Extract verbatim every line from the one containing "Given: Open Windows Start menu" to the final line of the records below, inclusive, and exclude all pictures.

____ ENTRIES SHOWN

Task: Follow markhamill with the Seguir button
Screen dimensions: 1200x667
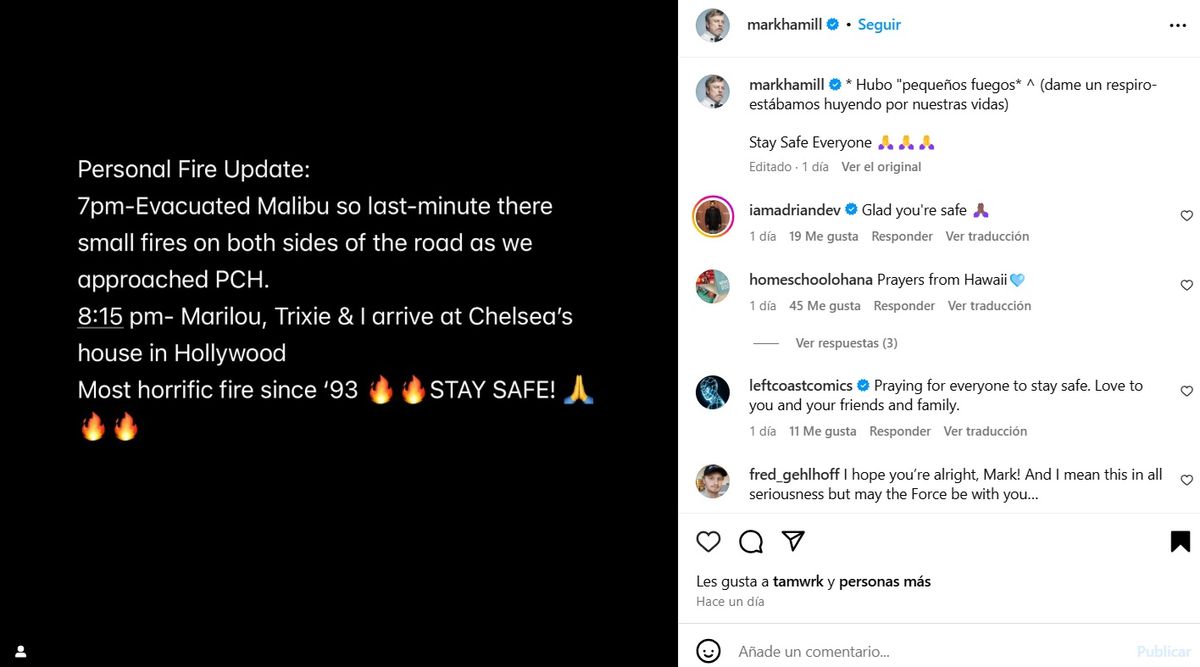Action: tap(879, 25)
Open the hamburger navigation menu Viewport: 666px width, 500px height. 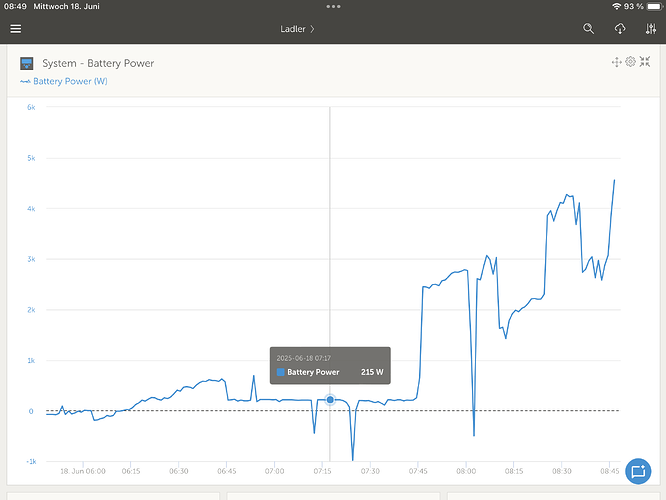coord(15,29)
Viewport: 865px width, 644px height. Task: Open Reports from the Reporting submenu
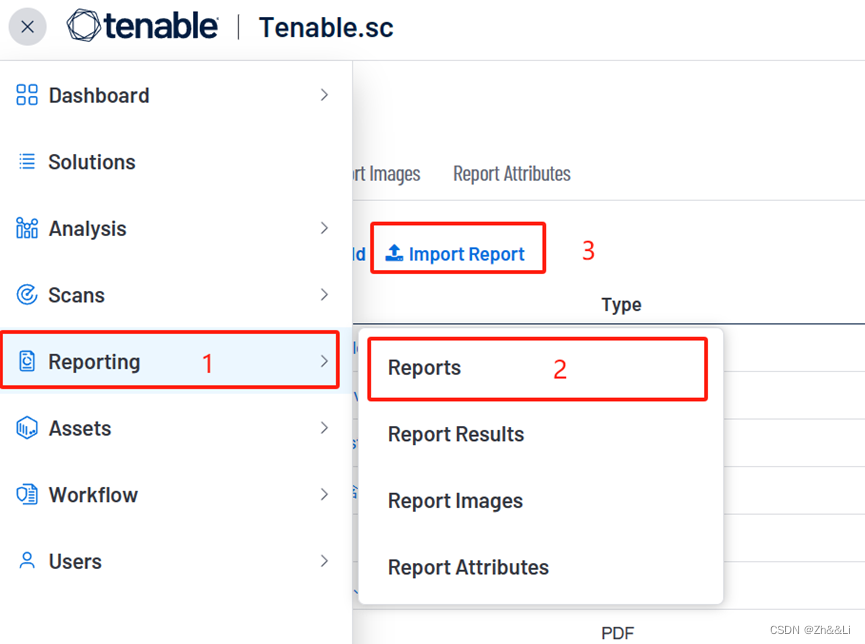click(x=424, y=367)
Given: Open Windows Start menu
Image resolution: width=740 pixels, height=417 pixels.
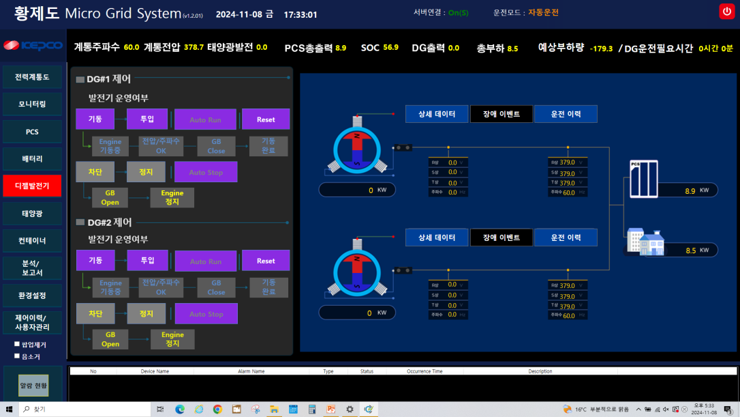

________

**SOLUTION FOR THIS PROBLEM:**
Given: Open Windows Start menu
Image resolution: width=740 pixels, height=417 pixels.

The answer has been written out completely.